The movie was to be called Up From The Depths and was to be set in Hawaii. The opening scene if I remember does a swish-pan to the backsides of women doing a vigorous hula dance. You may think to yourself–“Hawaii is not an island in the Philippines”–but now, as then, it is expensive to shoot a movie in Hawaii. The ethos of Roger Corman, detailed even in the title of his book How I Made a Hundred Movies in Hollywood and Never Lost a Dime–was thrift.

That book is amazing. I read it when I was still going to school for respiratory therapy. And it was the draw of making movies that got me to move from Charlottesville, Virginia to Los Angeles in 1995. I just had to take a stab at filmmaking.

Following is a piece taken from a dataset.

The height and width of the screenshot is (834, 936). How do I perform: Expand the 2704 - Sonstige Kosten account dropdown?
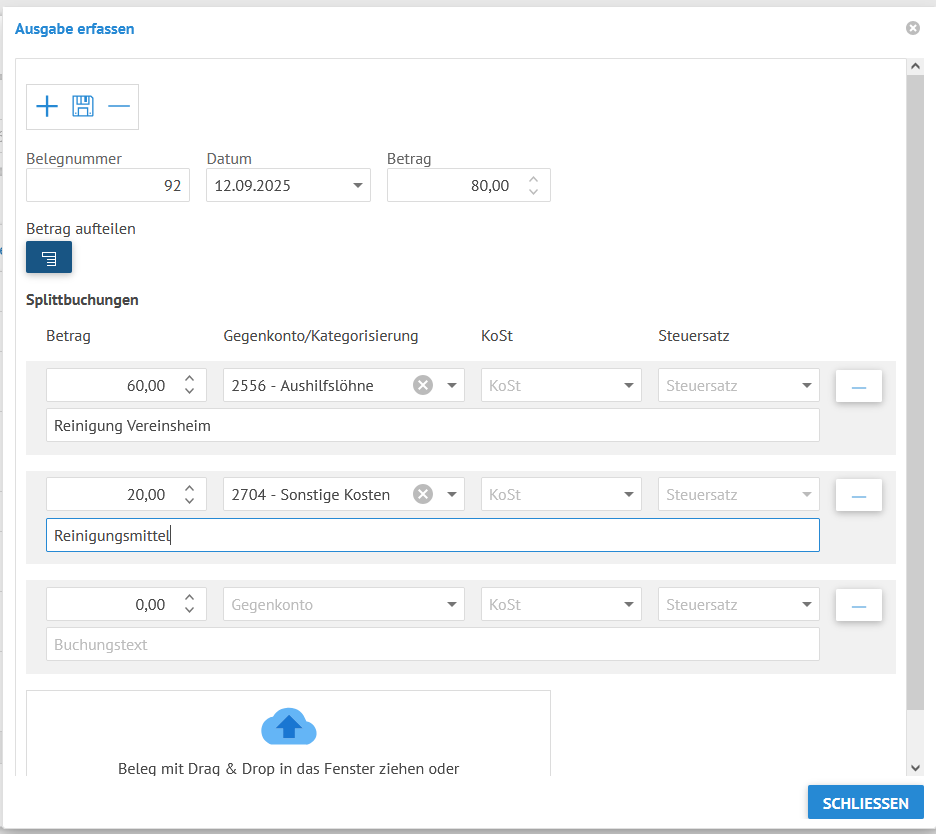click(x=452, y=494)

I got sidetracked making web pages and that’s what I’ve done as a profession since then.

Back in 1978, My mother and I were to be extras in a B-movie about a killer prehistoric fish awakened from millennia of sleep or some other very silly premise.

It was an amazing experience. Dozens of expatriate Americans and Australians on a bus from Manila to Batangas—-60 miles (100km)—but the roads were primitive and bumpy enough that I remember having to hold on tight on that school bus.

Manila to Batangas
Manila to Batangas

I made $70 for those few days working as an extra. My mother and I walked around in backgrounds. We sat on beach chairs and did nothing or pretended to talk. I swam around in the water. I lingered around in the water with a cheap inflatable ring and Charles Howerton repeated walking up to us and then suddenly tripping and emerging from the water covered in some sort of animal flesh. I had a line: “OOOH–What is it?!” I think my mom made a few hundred dollars. She is in scenes in the lobby of the “Hawaiian hotel” and in a nightclub scene, dancing. I was never far away, looking on.

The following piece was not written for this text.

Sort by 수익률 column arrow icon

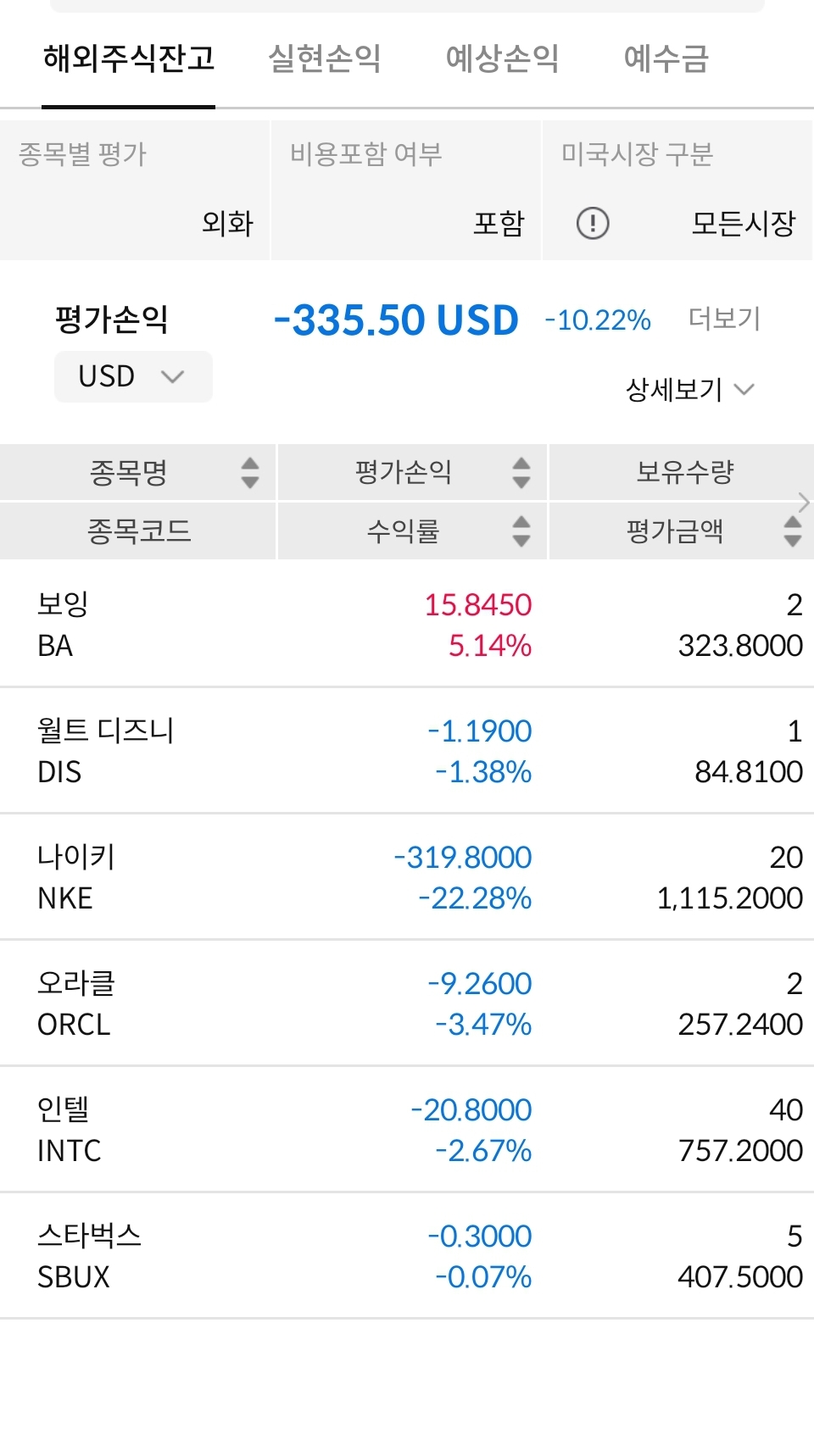521,531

My memories are vivid, impressionistic, and positive. It’s also possible some of them are incorrect. Sorry, my mom’t no longer around to tell her experience of it.

It was all amazing. I remember the “stars” telling jokes to us kids on the beach. I remember the elaborate camera set up. People with equipment and walkie talkies. I remember watching boats do runs back and forth between points out in the water. I remember the fake monster fish fins being towed behind a boat. (The prehistoric fish had two telltale dorsal fins–double the number of fins in Jaws).

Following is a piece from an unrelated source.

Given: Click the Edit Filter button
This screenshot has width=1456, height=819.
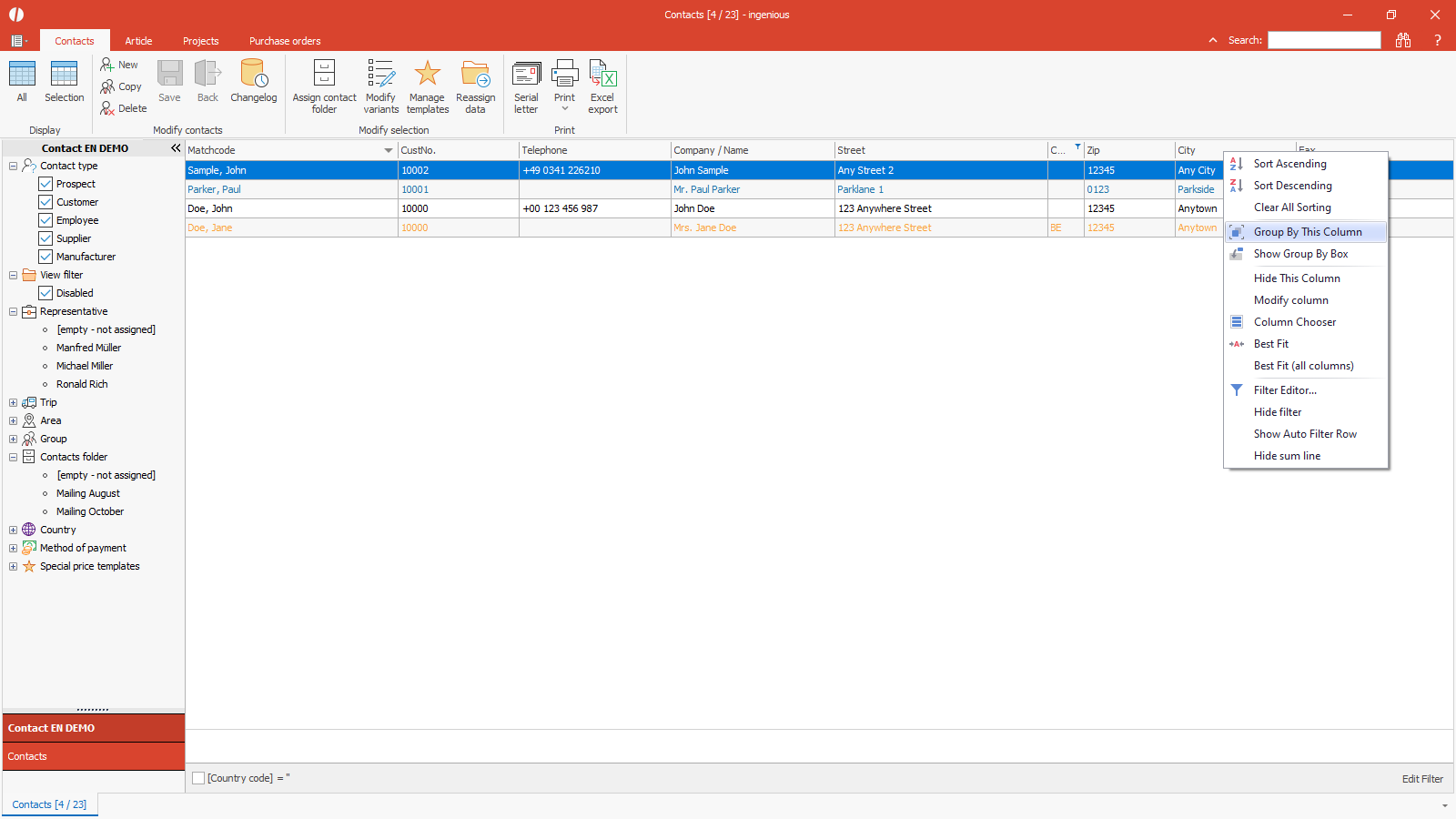Looking at the screenshot, I should tap(1421, 779).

The fish props were huge and impressive in size, but also mundane. They reminded me of surfboards. Fiberglass and painted and pretty. But really fake too. I think I was somehow both easy to impress and hard to impress at that age.

That was where I first got to read pages in a screenplay. Me and a few other boys ages 8-10 in a glass-bottomed boat. The boat is in the movie, but the scene doesn’t.

I had a mask but no snorkel. We could swim out to the wooden platform that appears in the movie. What was under the water was amazing. Right at the water’s edge it was like being inside a fancy aquarium. Colorful and slightly menacing fish, shells and coral, very gently swaying plants in the small bay.

These are the shells I collected during our stay in Batangas. They are specific and special enough to me that I’ve kept them separate from every other thing I’ve collected in my life for the last 45 years.

If you watch the film, which I can’t possibly recommend, you will note a young kid with messy black hair in a scene with 2 other boys. That’s me, pretending to be a kid vacationing in Hawaii and looking confused.

From an early scene in Up From The Depths. I didn’t like having a ring around my neck. Even then I was proud to be a good swimmer and I’d never use a useless toy like that. But on a movie set, you do what you’re told.

The movie is not great. Here’s a scene that happens to be on YouTube, depicting the reaction of a Hawaiian resort to a sea monster. I am one of the shadowy figures running to shore. You would have to ask the producers how they justify everyone on shore being scared of a monster that can’t leave the water.

My aunt somehow bought the poster in the 1980s, way before eBay and the web, and I’ve kept it safe, and usually on the wall in my living room, ever since.